** Supplied passage follows **
RL and Deep RL
RL + Deep Learning = Deep RL
Reference: David’s tutorial
RL is a framework for decision make (math foundation: Bellman equation). The core idea is to select the agent’s action which is mostly likely to achieve the highest ultimate reward according to the current environment state.
Deep Learning is a framework for learning representation. The core idea is to automatically learn the representation (usually highly complex) of the raw input, which is required to achieve a given objective.
Three key components in RL are
- Policy: how to select action in certain state
- Value function: how good the state or the action is
- Model: how to represent the environmet
Each of these three components can adopt deep learning framework to learn the representation, which will be elaborated below, respectively.
Policy-based Deep RL
One good introduction of policy-based deep RL is Karpathy’s post.
Core idea: Use neural netowrk to estimate the policy (input: state, output: the probability of each action)
One policy –> Expected final reward –> The gradient of the expected reward –> Update the policy in the gradient direction.
Key weapon: Policy Gradients
Value-based Deep RL
One good introduction of value-based deep RL is the post from Nervana
Core idea: Use neural network to estimate the optimal value function, the maximum value can be achieved under any policy.
Key weapon: Q-network
Model-based Deep RL
Core idea: Model the environment, plan using the model
** End of Supplied passage **
• [Questions to answer]:
**a.** Using the RL and Deep RL notes, decide whether each statement agrees with them: (i) RL has three key components; (ii) the key weapon of value-based deep RL is policy gradients; (iii) in policy-based deep RL, the neural network takes the state as its input. Answer yes or no for each and quote the deciding words.
**b.** Summarize the RL and Deep RL notes in two sentences.
** Given data follows **
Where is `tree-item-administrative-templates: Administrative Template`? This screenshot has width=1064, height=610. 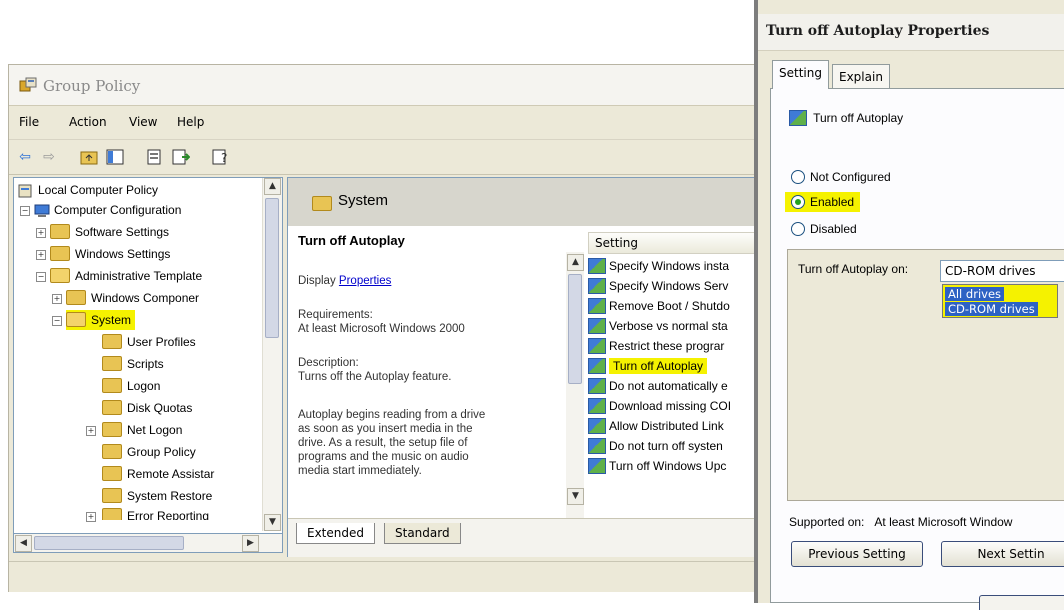
tree-item-administrative-templates: Administrative Template is located at coordinates (126, 276).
** End of Given data **
• [Responses]:
**a.**
(i) Yes: "Three key components in RL are"
(ii) No: "Key weapon: Q-network"
(iii) Yes: "input: state, output: the probability of each action"

**b.** RL is a framework for decision making that selects the action most likely to achieve the highest ultimate reward given the current environment state, deep learning automatically learns representations of raw input, and the two combined form deep RL. Each of RL's three components (policy, value function, and model) can adopt deep learning, which yields policy-based deep RL using policy gradients, value-based deep RL using a Q-network, and model-based deep RL, which models the environment and plans using that model.